Swap "input field" for "text box" in everything from the line containing "This screenshot has height=637, width=843." down to the line containing "[x=169, y=84]", leaving all else unchanged. Return only those lines, with the pictures left out.

=== Listed entries ===
========

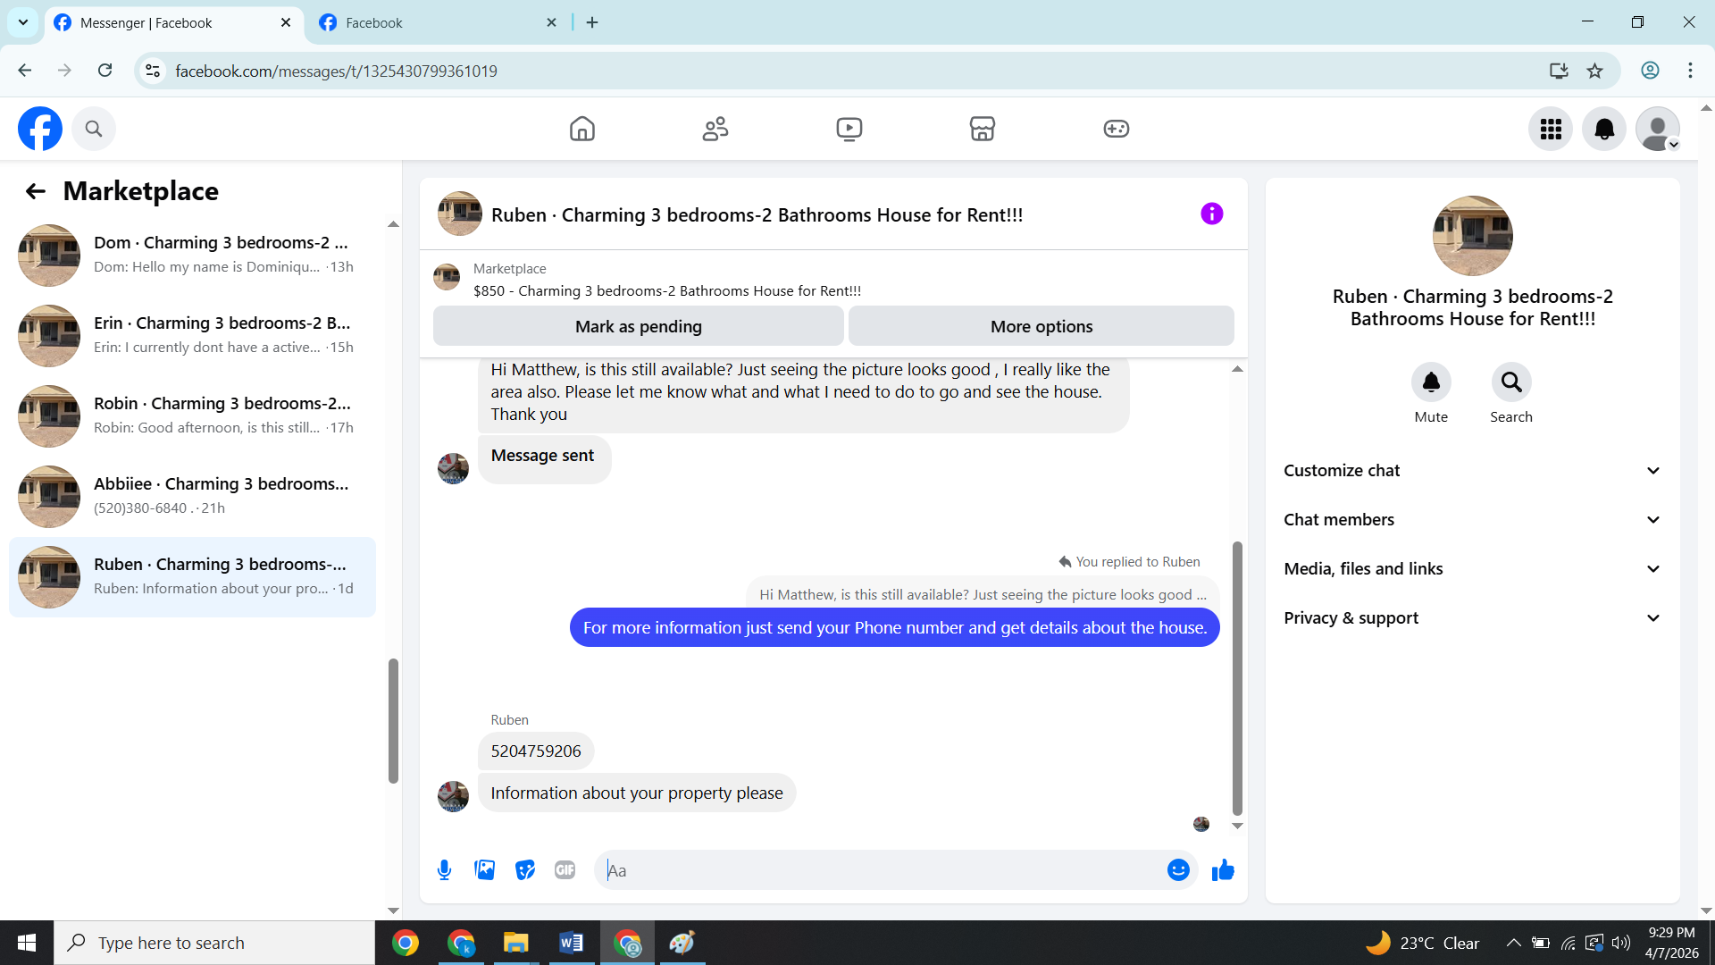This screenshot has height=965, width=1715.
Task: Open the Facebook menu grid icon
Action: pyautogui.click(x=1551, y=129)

========

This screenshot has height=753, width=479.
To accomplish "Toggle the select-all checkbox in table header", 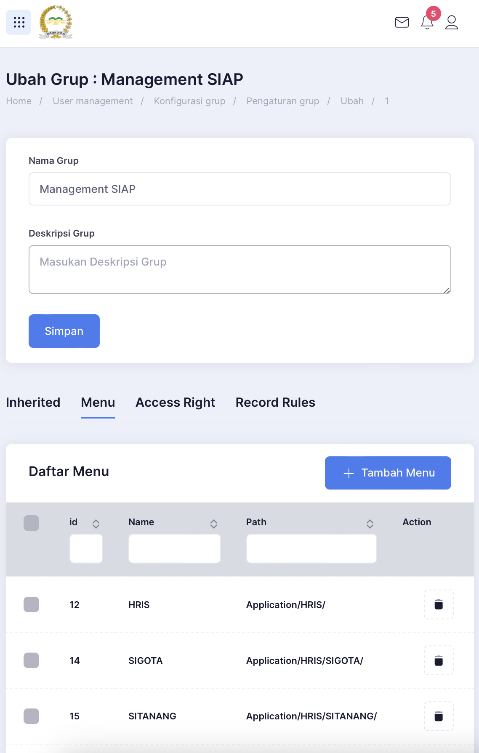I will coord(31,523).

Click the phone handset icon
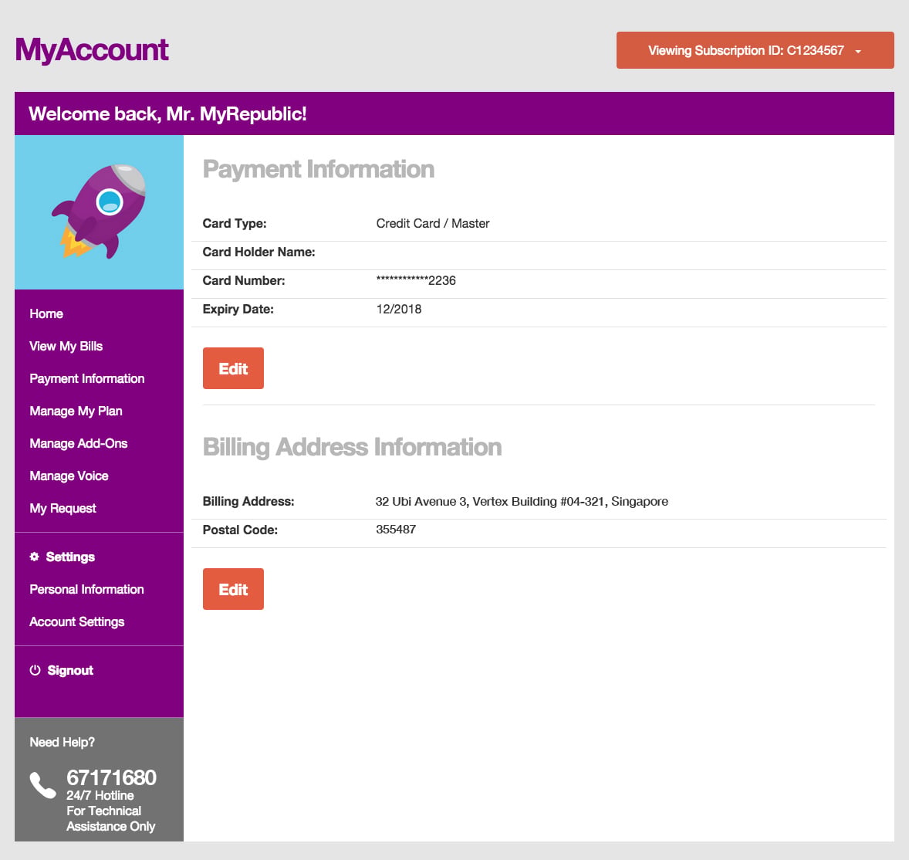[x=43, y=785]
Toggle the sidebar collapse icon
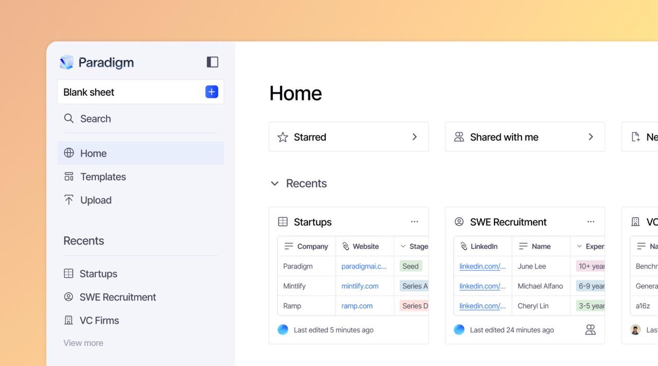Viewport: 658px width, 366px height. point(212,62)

========

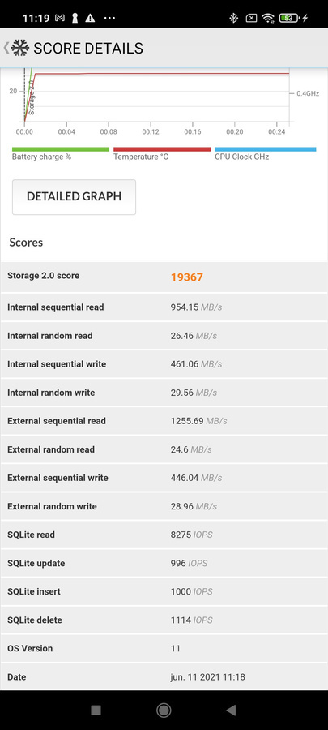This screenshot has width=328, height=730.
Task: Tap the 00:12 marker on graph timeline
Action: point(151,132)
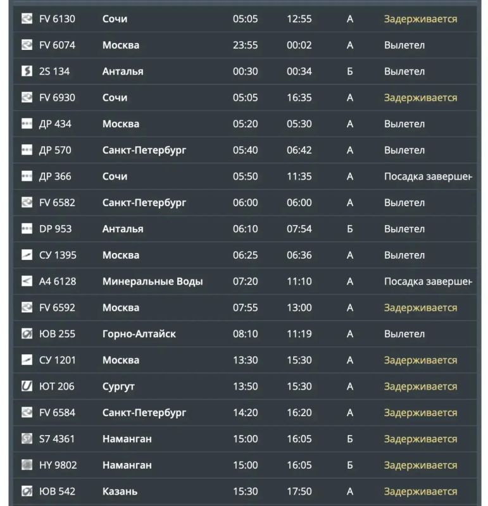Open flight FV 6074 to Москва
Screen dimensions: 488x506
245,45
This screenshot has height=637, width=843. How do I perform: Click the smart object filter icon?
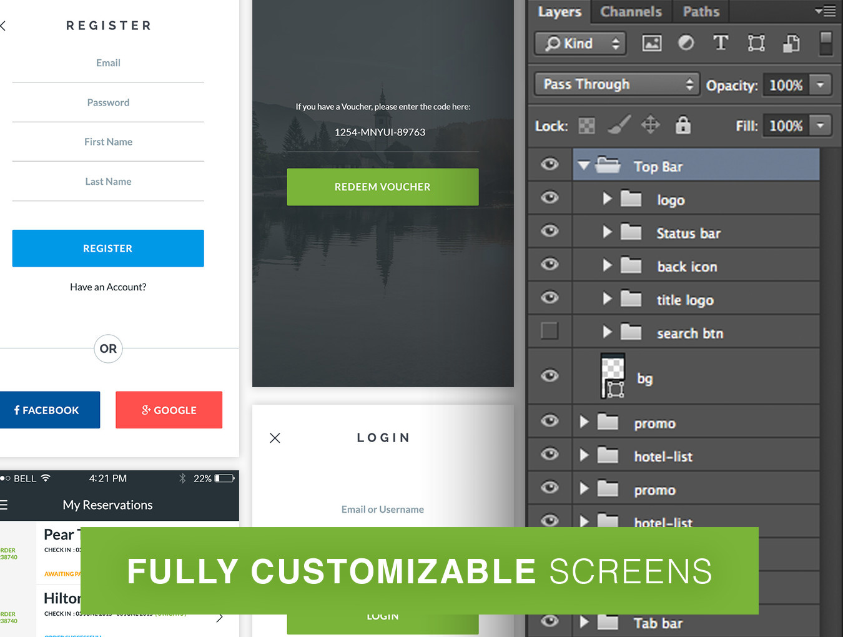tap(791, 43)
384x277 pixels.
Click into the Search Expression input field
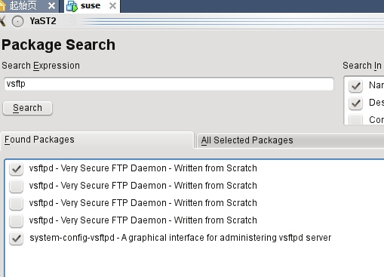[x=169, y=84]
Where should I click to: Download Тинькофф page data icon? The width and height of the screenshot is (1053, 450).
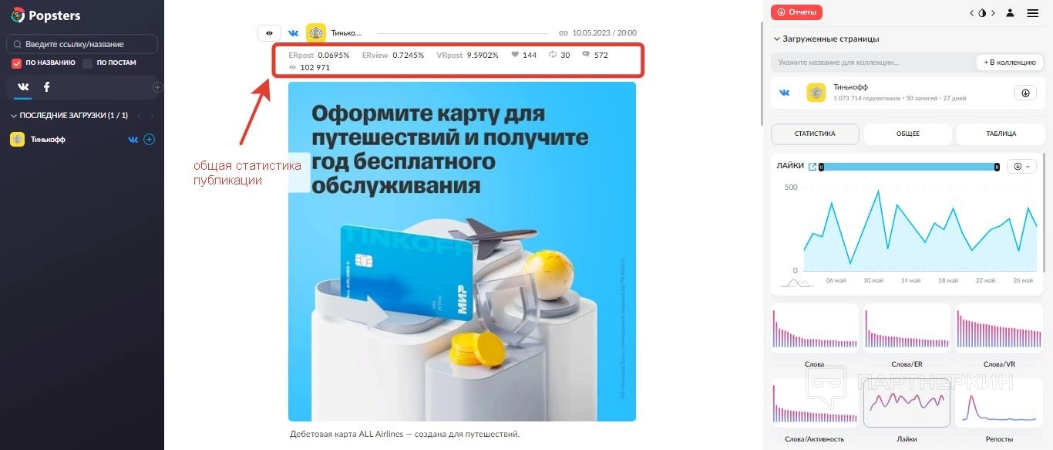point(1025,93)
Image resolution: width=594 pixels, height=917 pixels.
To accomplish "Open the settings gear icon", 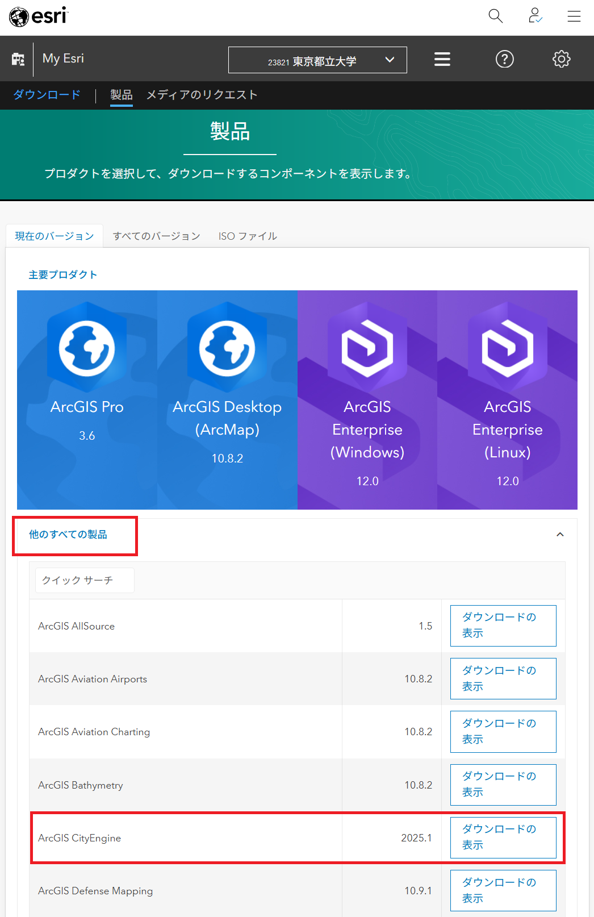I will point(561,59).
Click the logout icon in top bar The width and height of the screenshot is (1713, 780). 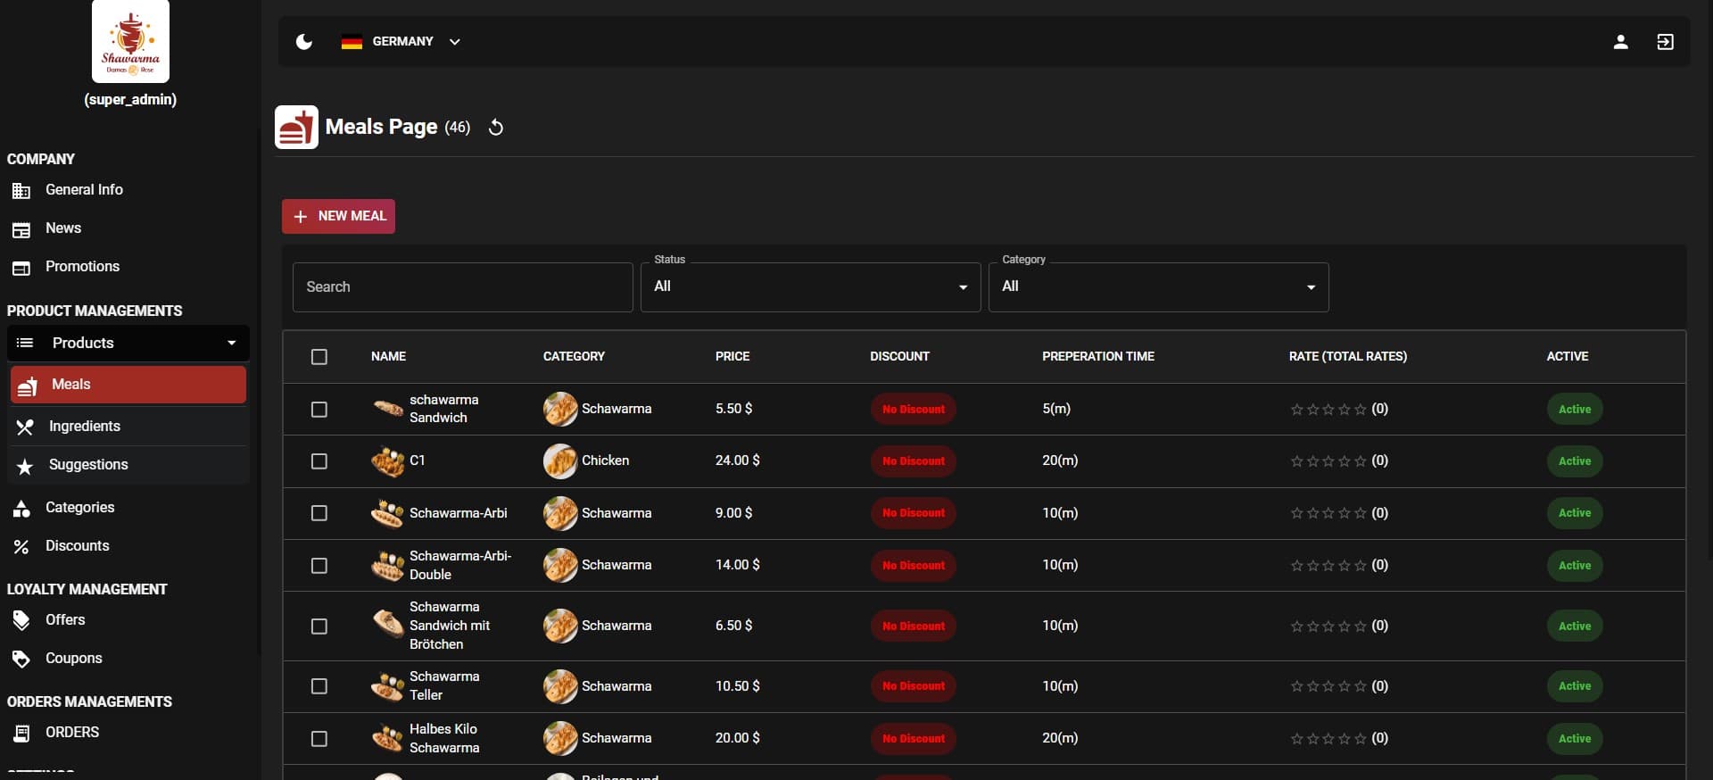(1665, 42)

========

=== Answer below ===
This screenshot has height=637, width=843. How do I perform: Click the smart object filter icon?
tap(791, 43)
384x277 pixels.
Click into the Search Expression text box
[x=169, y=84]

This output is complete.